Cette file d'attente offre au narrateur sa première accalmie dans son chagrin d'amour qui s'éternise.

"Un jour, comme je faisais la queue chez Berthillon, je fus brusquement poussé dans le dos. Je me retournai, plus étonné que furieux, et découvris une fille d'une douzaine d'années qui riait. (...) Elle devait avoir douze ou treize ans. J'en avais vingt-deux. (...) Après quelques secondes, elle me poussa de nouveau et elle rit de nouveau. (...) Peu de choses peuvent atteindre à une vie aussi intense que l'intensité de ce rire-là. (...) Sans doute, en me poussant, m'invitait-elle à participer à un jeu auquel je ne savais déjà plus jouer. Mais son invitation me suffisait. Sa vie était contagieuse. Rien ne pouvait lui résister.

- Praliné aux pignons et fraise des bois.

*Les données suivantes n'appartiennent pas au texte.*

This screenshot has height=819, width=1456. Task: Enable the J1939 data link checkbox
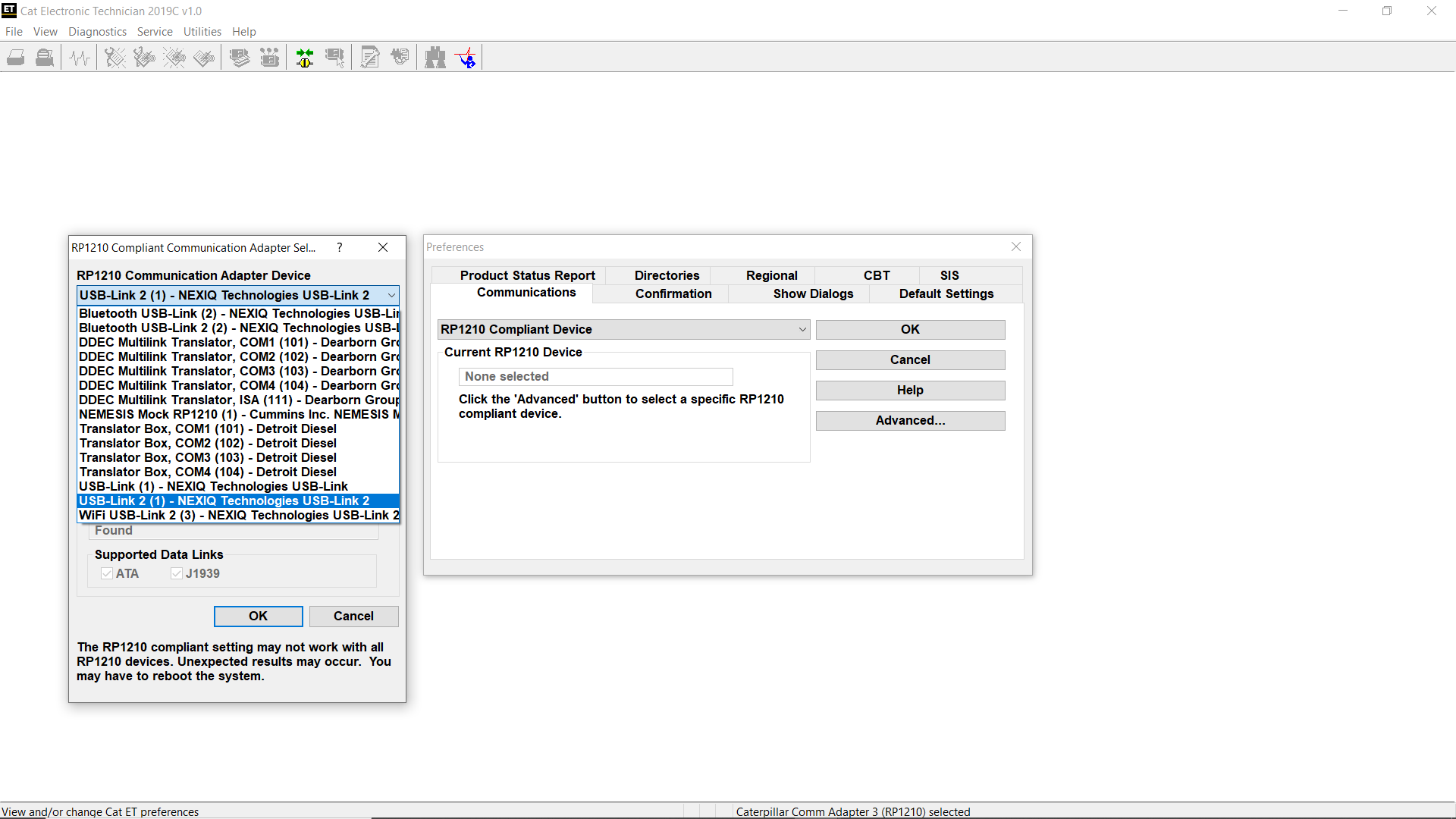tap(175, 573)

Même sur le visage rigide à la légendaire grimace désapprobatrice (désapprobatrice envers qui que ce fût) de M. Berthillon, un sourire sembla prêt à se dessiner lorsqu'elle lui demanda, avec son drôle d'accent, ces deux parfums. En sortant du glacier mon cornet à la main, je suivis machinalement ce petit groupe d'étrangers. Mais de même qu'elle avait été tout entière dans son rire en jouant avec moi, sa glace absorbait son entière attention : la fille ne riait plus et je n'existais plus à ses yeux."

Le narrateur recherche en vain cette enfant scandinave, dont le rire a secoué son marasme. Il ne la reverra pas. Mais il a trouvé un antalgique à sa douleur, où l'excellence de la crème glacée joue son rôle (saluons au passage le choix judicieux de la jeune fille).

Peut nous chaut que Santiago Amigorena ait été trois ans l'époux de Julie Gayet (ce qui lui a valu récemment l'attention des tabloïds). A nos yeux, il reste d'abord et surtout l'auteur de La première défaite, prodigieux roman d'amour de six cents pages, où le héros fuit sa dépression de Rome à Patmos avant de se réfugier au coeur de Paris, entre les deux bras de la Seine.

Et (confondons sans gêne l'auteur et le narrateur) il sera pour nous, à jamais, l'amant inconsolé de Philippine trouvant chez un glacier un premier échappatoire à sa peine, ce qu'on ne saurait désavouer.